On Thursday, Diageo had said it was working with the SEC to provide information on its distribution methods, after the Wall Street Journal said the regulator is checking whether the company shipped excess inventory to boost results. The shares fell as much as 2.1% in London trading.
Two years after taking the helm with a view that selling drinks is a simple business, CEO Ivan Menezes is grappling with stagnating sales, troubled acquisitions in China and India, and a share price that has lagged the European Food & Beverage sector by over 30 percentage points over his tenure.

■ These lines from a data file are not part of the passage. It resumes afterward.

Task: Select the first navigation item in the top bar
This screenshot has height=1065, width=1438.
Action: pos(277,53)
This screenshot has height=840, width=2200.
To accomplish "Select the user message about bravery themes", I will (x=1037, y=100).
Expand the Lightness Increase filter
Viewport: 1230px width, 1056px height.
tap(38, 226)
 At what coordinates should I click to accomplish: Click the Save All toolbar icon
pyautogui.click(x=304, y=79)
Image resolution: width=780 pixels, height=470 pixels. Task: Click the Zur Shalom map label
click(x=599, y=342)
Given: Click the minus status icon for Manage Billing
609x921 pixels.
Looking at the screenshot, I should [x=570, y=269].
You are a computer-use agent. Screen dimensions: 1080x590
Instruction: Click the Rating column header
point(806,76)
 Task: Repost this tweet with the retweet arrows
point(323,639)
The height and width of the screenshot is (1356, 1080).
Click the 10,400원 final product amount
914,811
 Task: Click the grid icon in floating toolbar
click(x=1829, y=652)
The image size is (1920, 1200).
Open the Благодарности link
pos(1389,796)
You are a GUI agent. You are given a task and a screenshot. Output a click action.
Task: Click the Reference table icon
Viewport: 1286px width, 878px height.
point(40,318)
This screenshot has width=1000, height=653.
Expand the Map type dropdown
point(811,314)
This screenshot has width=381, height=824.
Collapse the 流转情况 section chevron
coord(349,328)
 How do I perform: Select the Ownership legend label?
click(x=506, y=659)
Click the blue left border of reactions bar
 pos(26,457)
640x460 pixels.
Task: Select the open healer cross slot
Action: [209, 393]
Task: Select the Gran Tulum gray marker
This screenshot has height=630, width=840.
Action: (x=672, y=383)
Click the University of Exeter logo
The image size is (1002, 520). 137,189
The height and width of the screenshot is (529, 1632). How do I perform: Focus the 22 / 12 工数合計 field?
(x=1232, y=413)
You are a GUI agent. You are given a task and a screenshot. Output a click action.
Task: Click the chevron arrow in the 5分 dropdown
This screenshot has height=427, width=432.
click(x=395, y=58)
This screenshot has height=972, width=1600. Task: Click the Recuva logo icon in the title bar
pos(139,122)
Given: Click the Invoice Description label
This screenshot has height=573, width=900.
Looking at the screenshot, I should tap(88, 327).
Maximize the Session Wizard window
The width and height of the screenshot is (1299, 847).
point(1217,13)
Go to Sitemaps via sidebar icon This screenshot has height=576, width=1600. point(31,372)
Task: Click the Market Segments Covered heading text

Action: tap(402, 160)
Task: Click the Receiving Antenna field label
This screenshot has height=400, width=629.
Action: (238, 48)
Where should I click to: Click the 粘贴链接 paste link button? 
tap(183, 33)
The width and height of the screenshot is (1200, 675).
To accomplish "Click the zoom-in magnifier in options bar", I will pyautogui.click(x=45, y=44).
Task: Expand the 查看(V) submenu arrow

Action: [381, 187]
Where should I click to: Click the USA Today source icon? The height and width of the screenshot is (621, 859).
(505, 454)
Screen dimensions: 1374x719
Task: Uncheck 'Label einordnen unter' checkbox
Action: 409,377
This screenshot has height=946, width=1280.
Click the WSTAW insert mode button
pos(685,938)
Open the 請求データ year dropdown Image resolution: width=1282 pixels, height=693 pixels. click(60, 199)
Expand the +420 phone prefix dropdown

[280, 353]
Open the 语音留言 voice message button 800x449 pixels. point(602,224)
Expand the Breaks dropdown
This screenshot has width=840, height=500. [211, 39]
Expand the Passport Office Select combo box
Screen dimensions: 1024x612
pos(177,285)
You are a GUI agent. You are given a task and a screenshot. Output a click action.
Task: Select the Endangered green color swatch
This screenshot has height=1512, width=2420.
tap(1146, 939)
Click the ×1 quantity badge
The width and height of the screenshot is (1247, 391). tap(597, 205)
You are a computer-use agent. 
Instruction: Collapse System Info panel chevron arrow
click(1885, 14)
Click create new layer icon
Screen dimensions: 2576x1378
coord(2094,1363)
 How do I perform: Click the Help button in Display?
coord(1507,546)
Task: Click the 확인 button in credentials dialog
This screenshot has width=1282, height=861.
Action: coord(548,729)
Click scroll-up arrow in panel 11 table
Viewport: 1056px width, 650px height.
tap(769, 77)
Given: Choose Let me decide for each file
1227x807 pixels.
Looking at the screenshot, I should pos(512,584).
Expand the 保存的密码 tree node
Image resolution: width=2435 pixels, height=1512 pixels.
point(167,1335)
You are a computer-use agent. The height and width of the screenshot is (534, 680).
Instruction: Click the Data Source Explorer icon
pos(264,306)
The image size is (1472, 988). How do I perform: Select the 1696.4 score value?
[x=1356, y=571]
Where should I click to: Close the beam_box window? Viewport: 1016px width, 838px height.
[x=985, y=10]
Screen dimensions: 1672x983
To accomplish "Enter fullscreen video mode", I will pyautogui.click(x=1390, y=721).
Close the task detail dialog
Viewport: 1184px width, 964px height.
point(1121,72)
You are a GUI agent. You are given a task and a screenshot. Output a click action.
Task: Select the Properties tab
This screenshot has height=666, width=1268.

“It’s not the best management team in class,” said Thorsten Winkelmann, a portfolio manager at Allianz Global Investors. He spoke prior to the announcement of the SEC inquiry.
Speculation by Brazilian magazine Veja that investment firm 3G Capital is considering a takeover pushed the stock up as much as 8.7% on June 8.
“Diageo has not been firing on all cylinders,” said Kevin Dreyer, a portfolio manager at Gabelli Funds who holds the stock.
About a quarter of the bottles Diageo sells fall under the Smirnoff vodka brand, which has suffered from an over-expansion into flavoured varieties. Another challenge is its beer business, which includes Guinness stout and Red Stripe lager and saw an 11% drop in volume last year.
A sale of beer could fetch as much as £11bn (€15.6bn), bolstered by the potential for growth in Africa and the lower tax rate on Guinness in Ireland, said Simon Hales, an analyst at Barclays.
The main obstacle to a deal may be Menezes himself, who has said Diageo needs beer in Africa to help pave the way for consumption of spirits.
In Nigeria, the firm uses separate sales teams and distribution channels for the two drinks categories.
“Beer and spirits are not necessarily an obvious fit,” said Richard Marwood of Axa Investment Managers, who oversees £10bn in funds including Diageo stock.